* Source text
## BEGIN
Overclocking

With our look at the stock performance of our 280X cards complete, let’s take a brief look at overclocking.

When it comes to overclocking this is going to be a somewhat unfair competition for the two cards. The Asus card has by the very necessity of its existence already been binned. Furthermore while the Asus card supports voltage adjustments the XFX card does not (MSI Afterburner says it does, but adjusting the value has no effect). As such we get to drive what’s already a better GPU harder and with more voltage than the other. Still, this will give us the chance to see where everything will top out at.

Radeon R9 280X Overclocking
  XFX Radeon R9 280X DD Asus Radeon R9 280X DCU II TOP
Shipping Core Clock 850MHz 970MHz
Shipping Boost Clock 1000MHz 1070Mhz
Shipping Memory Clock 6GHz 6.4GHz
Shipping Boost Voltage 1.2v 1.2v
     
Overclock Core Clock 880MHz 1010MHz
Overclock Boost Clock 1030MHz 1110MHz
Overclock Memory Clock 6.6GHz 6.8GHz
Overclock Max Boost Voltage 1.2v 1.263v

As it turns out, neither card overclocked by very much. The XFX card, lacking additional voltage, could only do 30MHz more, for a 4% base/3% boost overclock. Better luck was found on the memory with a 600MHz (10%) overclock there. The Asus card meanwhile was good for 40MHz more, for a 4% base/4% boost overclock, while its memory could do an additional 800MHz (13%). But at the same time this required dialing the voltage up to 1.263v – as high as we’re willing to go for this card. The power cost of doing that will be extreme.
## END
(Document and screenshot pointing entries)
## BEGIN
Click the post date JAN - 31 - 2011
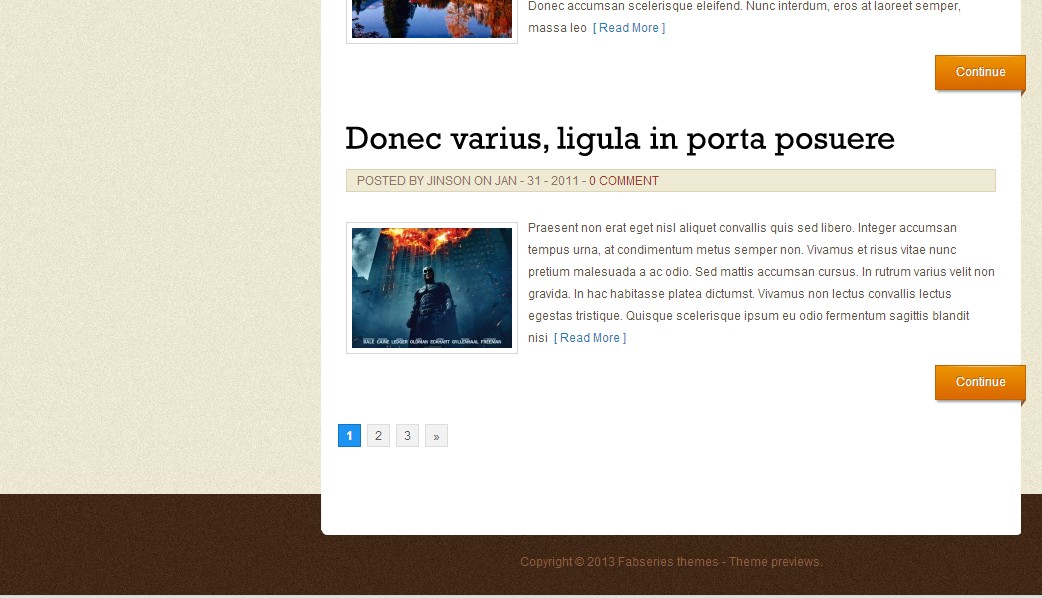(x=536, y=181)
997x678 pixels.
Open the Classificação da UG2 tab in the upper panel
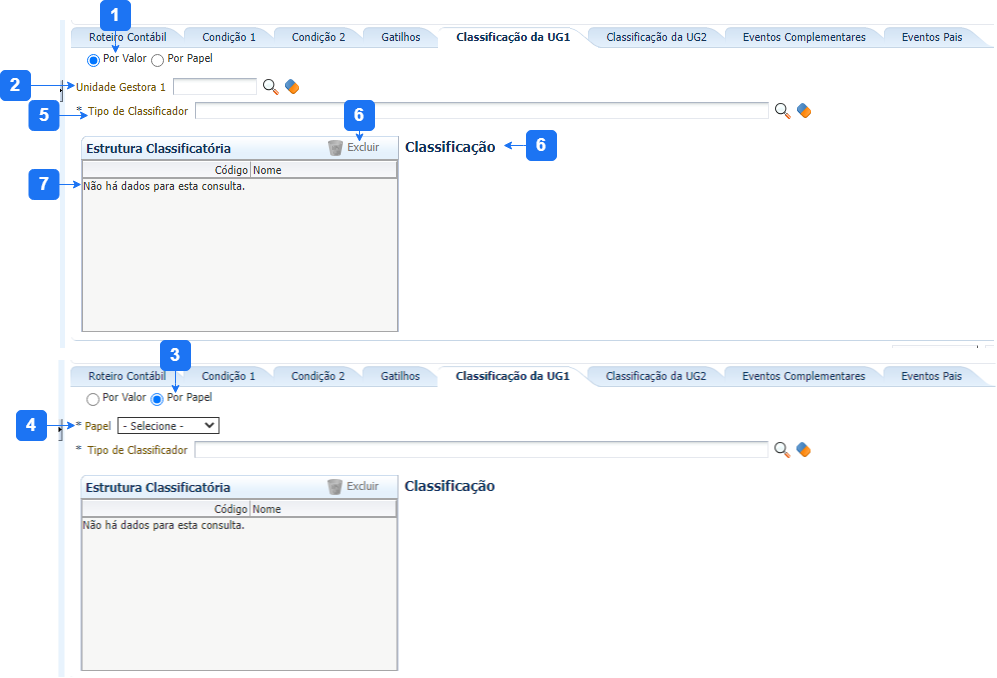656,37
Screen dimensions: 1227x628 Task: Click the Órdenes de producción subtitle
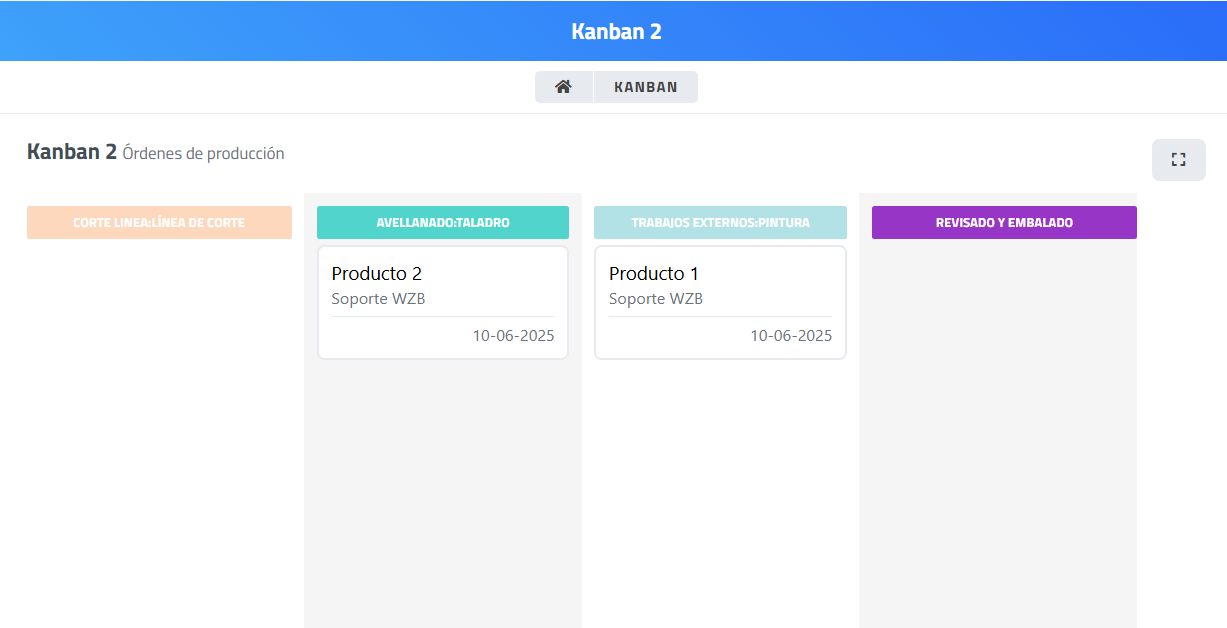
## END
* Short problem A
From the overclocking text, give every overclocked setting reached by the Asus Radeon R9 280X DCU II TOP, with its value.
* Short problem B
Write the next part of the text on overclocking the two 280X cards, picking up after its final sentence.

* Task response A
- Overclock Core Clock: 1010MHz
- Overclock Boost Clock: 1110MHz
- Overclock Memory Clock: 6.8GHz
- Overclock Max Boost Voltage: 1.263v

* Task response B
With our 280X cards primarily bottlenecked by GPU performance as opposed to memory performance, the performance gains from our overclocking adventure is limited. 3% on average for both cards is 3% for free, but it’s barely a useful overclock. We typically need 5% before overclocks start becoming interesting and significant enough to improve playability or make higher graphical settings practical.

To the credit of the Asus card and its cooler, despite the increased clockspeeds, voltage, and power consumption, it’s able to keep GPU temperatures and load noise to reasonable levels given the circumstances. Still, with the increase in power required to achieve this overclock (particularly in the worst case scenario of FurMark) it’s hard to argue that the additional overclocking was worth the performance gains. With such an extensive factory overclock this is a card that may be better off left at factory clocks.

The XFX card meanwhile suffers much less of a power ramp up due to the lack of voltage control, but we’re still looking at something of a wash on the power/performance front.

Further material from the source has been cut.